We apply that enough, while being ready to look at ourselves as unflatteringly as needed to do so, and eventually, the view we get of our mind is profoundly explanatory, comprehensive, predictive, and empowering as a result.
There are some things about how minds work that this doesn't cover, but everything it doesn't cover is far easier to satisfactorily explain with much simpler ideas. And the more time passes the more I find things I initially thought I understood well enough without this, only to find that this enriches it.
So anyway, "insecurity"...
... should make more sense now.
Our mind is constantly predicting raw experiences, based on what it has empirically learned from past experiences.
Our mind reacts negatively whenever it predicts it's experiences will be sufficiently preference-pleasure negative.
An insecurity is whenever our mind has learned to predict that its experiences will be below that threshold. So insecurity can be anywhere from intensely immediate to lightly gnawing about the indefinite future; anywhere from extremely specific to inscrutably general. The essential part is the below that threshold, a certain negative reaction, a compulsion to prevent that outcome, starts to kick it. It's a gradient, usually to some degree proportional to how severely below the threshold it is, but also importantly, how much our brain believes the outcome could be better if only we knew could do something about it.
But the actual follow-up beyond that point, including what emotional reactions are felt, is itself dependent on the prediction functions and other habituated cognition. Some examples different people might experience include:
Desperate or needy or manipulative behavior to try to get a wanted/needed thing.

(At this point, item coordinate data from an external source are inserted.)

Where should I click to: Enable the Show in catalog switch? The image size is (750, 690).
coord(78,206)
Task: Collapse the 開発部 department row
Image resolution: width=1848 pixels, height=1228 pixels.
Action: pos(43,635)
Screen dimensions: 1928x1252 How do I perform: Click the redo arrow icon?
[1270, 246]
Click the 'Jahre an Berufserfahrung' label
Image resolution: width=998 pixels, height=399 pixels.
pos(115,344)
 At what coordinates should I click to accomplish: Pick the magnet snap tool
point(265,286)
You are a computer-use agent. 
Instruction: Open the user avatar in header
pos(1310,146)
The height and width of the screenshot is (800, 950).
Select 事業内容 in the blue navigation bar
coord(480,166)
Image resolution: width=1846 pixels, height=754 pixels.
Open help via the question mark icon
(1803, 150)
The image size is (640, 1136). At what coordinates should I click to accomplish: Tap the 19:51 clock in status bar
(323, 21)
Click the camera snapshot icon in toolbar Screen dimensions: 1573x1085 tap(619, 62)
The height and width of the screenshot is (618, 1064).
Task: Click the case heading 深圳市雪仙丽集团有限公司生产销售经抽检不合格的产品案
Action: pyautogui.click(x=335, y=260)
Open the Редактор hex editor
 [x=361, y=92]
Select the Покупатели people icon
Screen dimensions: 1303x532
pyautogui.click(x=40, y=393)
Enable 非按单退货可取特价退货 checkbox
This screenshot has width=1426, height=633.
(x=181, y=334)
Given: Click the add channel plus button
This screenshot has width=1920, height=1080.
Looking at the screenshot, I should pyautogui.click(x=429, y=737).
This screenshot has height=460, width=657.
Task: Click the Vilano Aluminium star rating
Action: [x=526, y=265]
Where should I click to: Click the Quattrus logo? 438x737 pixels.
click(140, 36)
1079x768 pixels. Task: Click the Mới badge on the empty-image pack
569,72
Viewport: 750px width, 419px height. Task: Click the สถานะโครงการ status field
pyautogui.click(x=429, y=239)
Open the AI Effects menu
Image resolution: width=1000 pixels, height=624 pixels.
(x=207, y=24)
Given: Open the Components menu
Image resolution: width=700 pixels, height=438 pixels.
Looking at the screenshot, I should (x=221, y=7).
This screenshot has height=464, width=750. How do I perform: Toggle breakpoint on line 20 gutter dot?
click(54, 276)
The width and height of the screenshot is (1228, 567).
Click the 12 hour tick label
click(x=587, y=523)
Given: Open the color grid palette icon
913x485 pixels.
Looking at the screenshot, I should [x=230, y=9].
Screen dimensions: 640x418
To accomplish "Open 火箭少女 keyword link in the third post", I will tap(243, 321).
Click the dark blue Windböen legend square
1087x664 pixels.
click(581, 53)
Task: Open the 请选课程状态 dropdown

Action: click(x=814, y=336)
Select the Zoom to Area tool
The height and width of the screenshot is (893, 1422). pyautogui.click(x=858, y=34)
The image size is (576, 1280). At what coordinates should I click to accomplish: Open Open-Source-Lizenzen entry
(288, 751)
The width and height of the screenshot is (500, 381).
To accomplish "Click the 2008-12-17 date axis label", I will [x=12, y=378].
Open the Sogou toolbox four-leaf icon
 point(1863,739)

Rage and hostility and violence because it helped them prevent hurting or to get their way before.
Eager sexual arousal because that helped stop hurt or got them safety and approval before.
Some other behavior which modifies the situation to temporarily soothe or mask a want or need with other experiences.
Going non-verbal or freezing up because their brain literally cannot think of any action which would be predictive of improving the situation.
Physiological activation of the body as in fight-or-flight just-in-case, without any compelled action.
Generalized anxiety, a weaker form of the previous point.
Except an insecure mind is prevented, by the same life strokes that cause and sustain the insecurity, from developing particularly reliable ways of avoiding those negative outcomes - if they had those, they wouldn't be insecure.
So often these reactions are not actually constructive to the goal, because the person simply doesn't know how to do that, or were constructive but only under particular circumstances (often less healthy ones, like abusive relationships, etc).
But just as often, the reactions are very constructive, sometimes even perfectly executed, skilled preventions or mitigations of the predicted negative outcomes, and otherwise totally justifiable independent of the insecurity.
The essence of insecurity, and it's literally in the name but I spent years missing it, is the lack of feeling secure, assured, confident, certain (about our raw experience being good enough in the future).
In saying that an insecurity is whenever our mind predicts that its experiences will be below some threshold, and feels negatively compelled to change that, I deliberately left unspecified whether or not it is objectively sound for the brain to make that prediction, or whether or not the fundamental compulsion to avoid the outcome is adaptive, or whether or not that threshold is in some way at the right level.
Those are all important questions, and touch on the essential point that insecurity isn't just this defect that some people have, but rather an essential ingredient of cognition for most people to some degree. But they are otherwise irrelevant to describing the essence of what an insecurity is.